## Record extracts
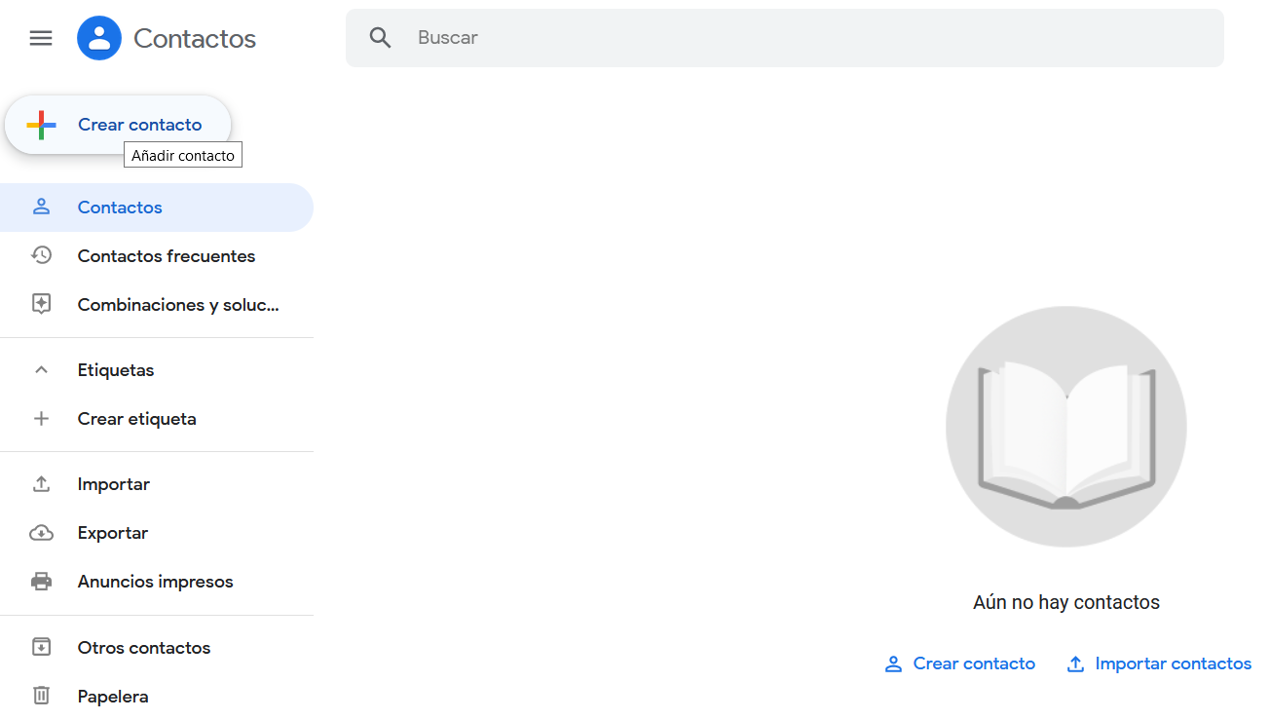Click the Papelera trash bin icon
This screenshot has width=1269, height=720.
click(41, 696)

==

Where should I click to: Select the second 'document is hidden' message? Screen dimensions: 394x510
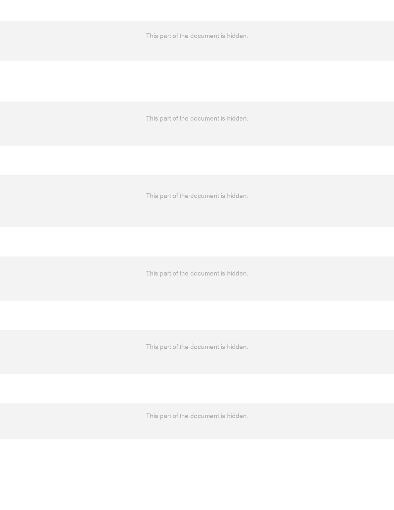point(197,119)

...

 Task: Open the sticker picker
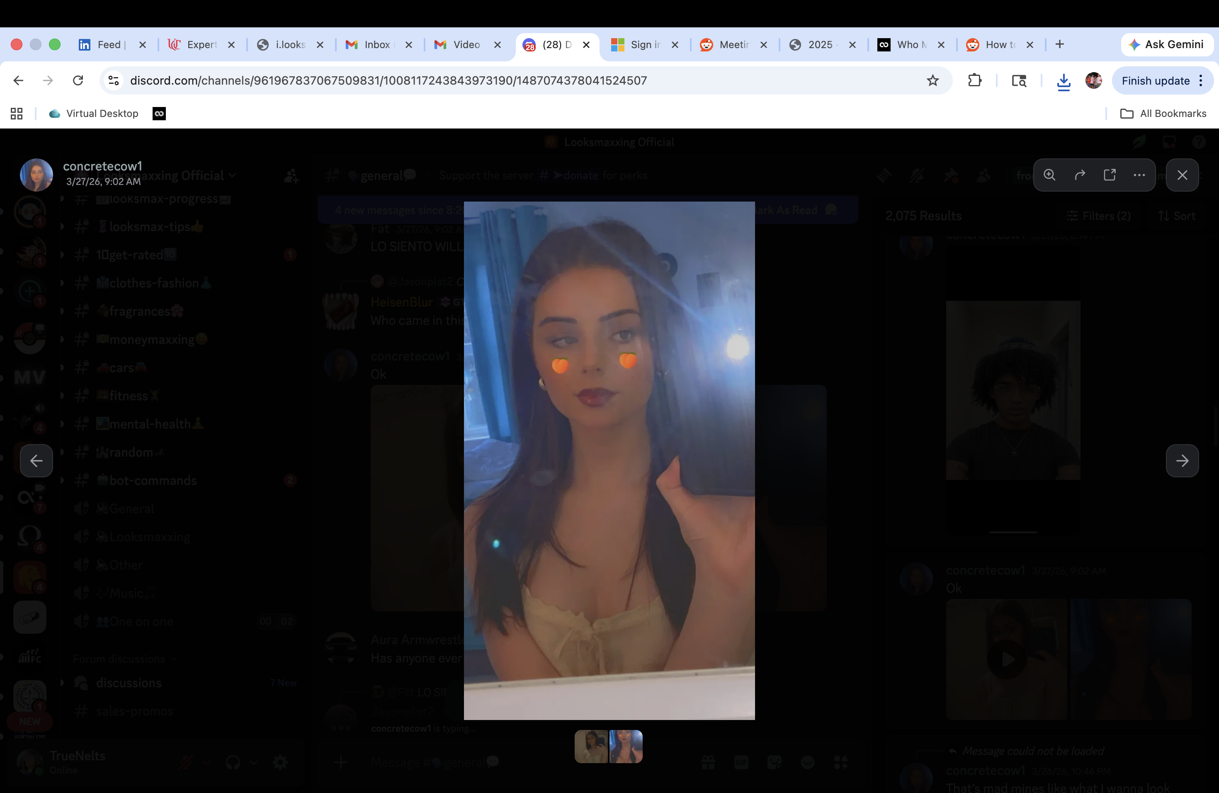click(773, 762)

## Brief
Transcribe every line, from the one containing "Click the Papelera trash bin icon" down to the one containing "click(41, 696)", inclusive, with the pictures omitted.

## Exercise output
Click the Papelera trash bin icon
This screenshot has width=1269, height=720.
click(41, 696)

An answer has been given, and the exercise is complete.